One thing is certain: The preponderance of attackers all over the globe only boosts the need for practiced cybersecurity practitioners and the tools and services robust enough to fend off or, at least, lessen the effects of attacks. In fact, the security industry is thriving with hundreds of vendors offering products and services intended to protect businesses from malfeasance. The ads and marketing messages tout the powers of their tools to keep the bad actors out of your proprietary databases, to block malware from infecting computer systems or stave off employees from clicking on malicious links.
But there are a lot of skilled, albeit out-of-work engineers in Russia, easily tempted by the possibility of anonymously attacking from afar for easy monetary gains. Not to mention cyber forces within the Russian and Chinese militaries intent on interfering with elections or purloining industrial blueprints or intellectual property.
We've come a long way from the days of script kiddies, coders with time on their hands to dabble in mischief for nothing more than the laughs and the peacocking of their skills. Every rise in the capacity of the internet to bring convenience to users has been accompanied by an attendant shadow world of nefarious parasites exploiting the technology for their own purposes. It's been a cat-and-mouse game of solutions evolving to counter threats that at times seem to outpace the positive achievements.
How can this world in conflict get simpler?
From the perspective of Erik Avakian (left), CISO of the commonwealth of Pennsylvania, the security tools and solutions from all of the various vendors need to integrate better with one another. While he says there have been some improvements over recent years, particularly in cross vendor solutions sharing information, Avakian believes there is room for improvement related to how these various solutions can "directly" talk to one another.
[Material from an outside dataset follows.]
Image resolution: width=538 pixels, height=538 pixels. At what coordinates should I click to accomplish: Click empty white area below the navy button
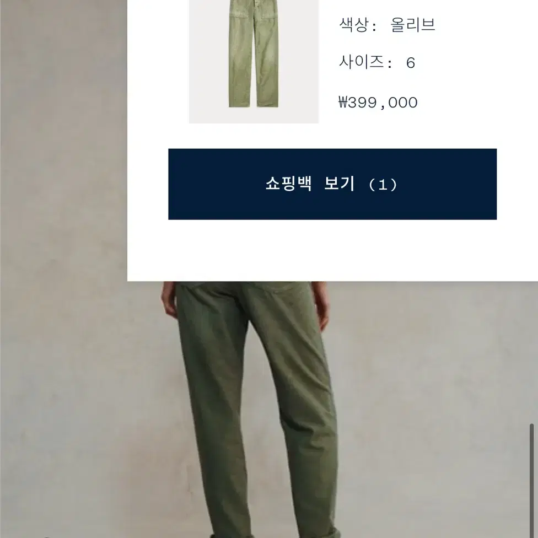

In addition to being an enterprise information security officer, Avakian is also a musician. To illustrate his idea, he makes an analogy using music. Back in the mid- to late-1970s, he explains, all the synthesizers made by different companies could not connect or talk to each other. This is similar to the issues we have today with all of the security tools and solutions from various vendors.
Finally, in the early 80s, he says, someone [Dave Smith] developed and released a new interface technology, called MIDI (Musical Instrument Digital Interface). The digital standard included a physical port that each manufacturer could include in their products that – with a special cable – enabled the different instruments from all the different vendors and manufacturers to be connected to one another.
"Instantly, all the different products could talk to one another and share musical information," Avakian explains. Eventually all manufacturers added the capability to their synthesizer products and today it is a standard, he says, with all makes and models expected to have MIDI included.